Exercise input:
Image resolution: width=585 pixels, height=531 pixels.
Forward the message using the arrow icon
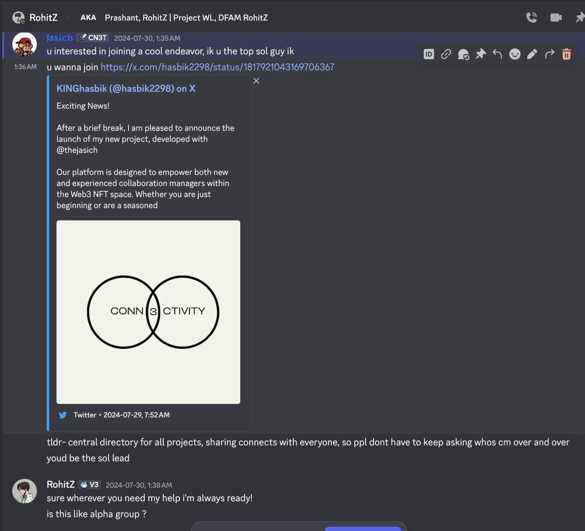point(549,54)
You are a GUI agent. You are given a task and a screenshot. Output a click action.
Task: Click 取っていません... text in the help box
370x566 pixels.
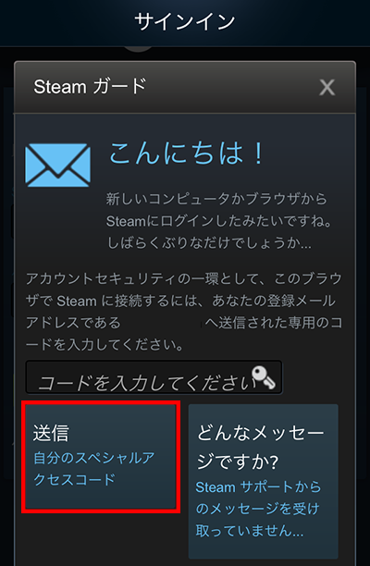pos(250,531)
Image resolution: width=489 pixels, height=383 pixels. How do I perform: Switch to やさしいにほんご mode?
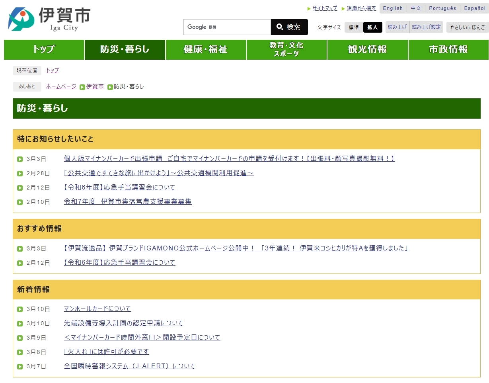point(467,27)
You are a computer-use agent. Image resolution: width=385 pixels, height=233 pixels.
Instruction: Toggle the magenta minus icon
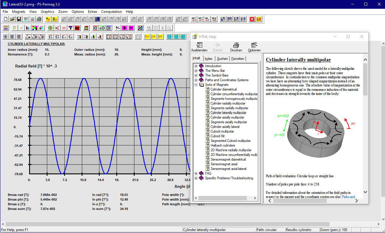131,28
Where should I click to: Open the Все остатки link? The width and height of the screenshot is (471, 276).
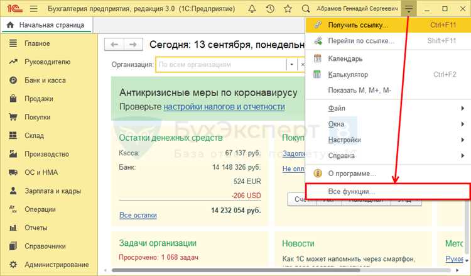click(138, 215)
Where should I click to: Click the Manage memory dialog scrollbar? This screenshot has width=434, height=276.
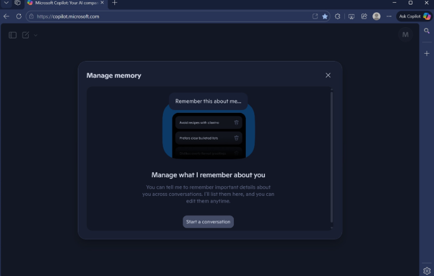tap(331, 158)
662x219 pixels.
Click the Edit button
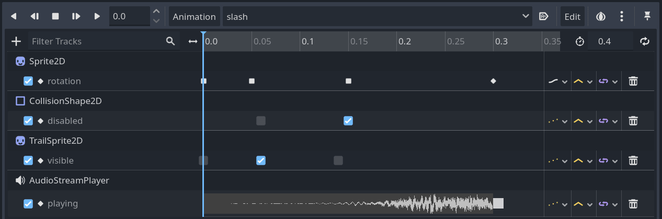click(x=572, y=16)

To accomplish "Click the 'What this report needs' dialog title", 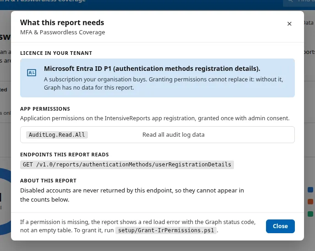I will [62, 22].
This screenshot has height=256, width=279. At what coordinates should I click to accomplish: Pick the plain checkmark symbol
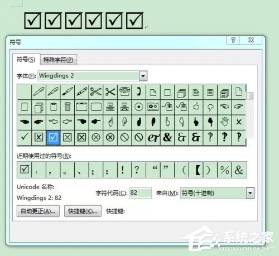coord(25,137)
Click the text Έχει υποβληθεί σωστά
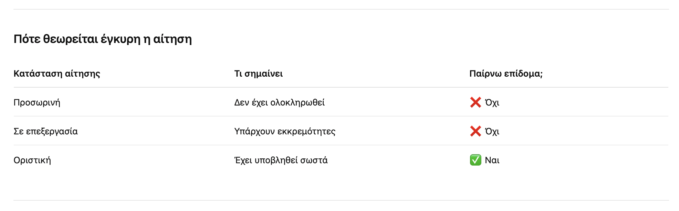The width and height of the screenshot is (679, 211). click(281, 160)
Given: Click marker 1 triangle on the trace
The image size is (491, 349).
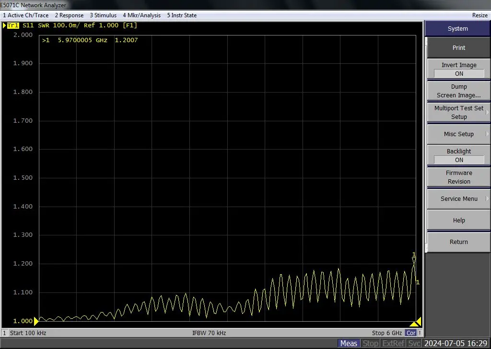Looking at the screenshot, I should [414, 260].
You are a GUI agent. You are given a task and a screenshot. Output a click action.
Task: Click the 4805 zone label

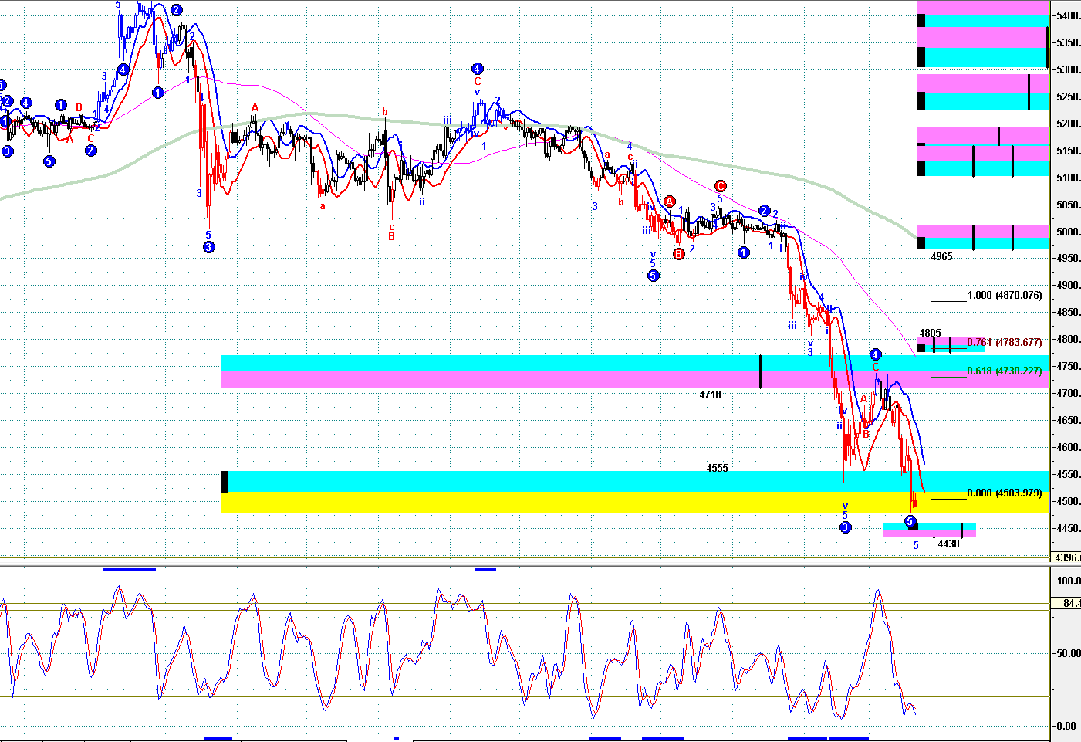(930, 334)
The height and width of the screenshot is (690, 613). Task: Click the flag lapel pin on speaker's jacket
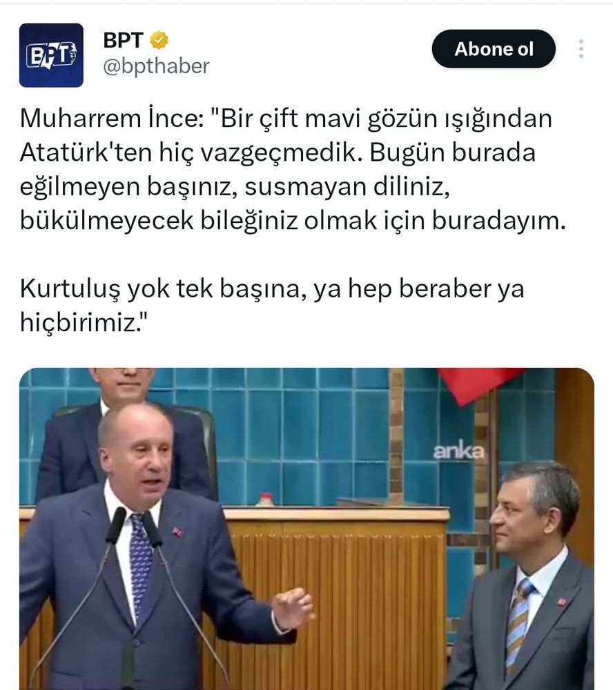tap(177, 531)
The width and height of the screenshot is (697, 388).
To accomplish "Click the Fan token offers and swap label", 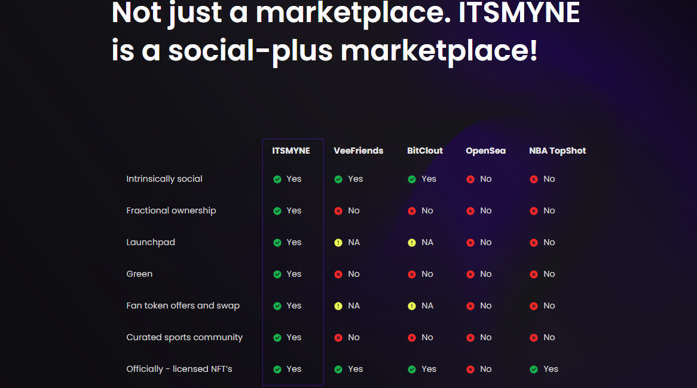I will click(x=183, y=305).
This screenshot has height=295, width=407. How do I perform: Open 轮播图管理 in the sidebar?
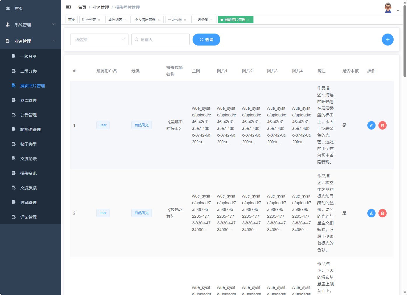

Problem statement: Exact repeat, pictures omitted: give every line from the top of the records down to and including the line with "Task: Click 取っていません... text in the help box".

Answer section:
Image resolution: width=585 pixels, height=531 pixels.
Forward the message using the arrow icon
point(549,54)
You are a GUI agent. You are given a task and a screenshot. Output a click action.
Task: Click 取っていません... text in the help box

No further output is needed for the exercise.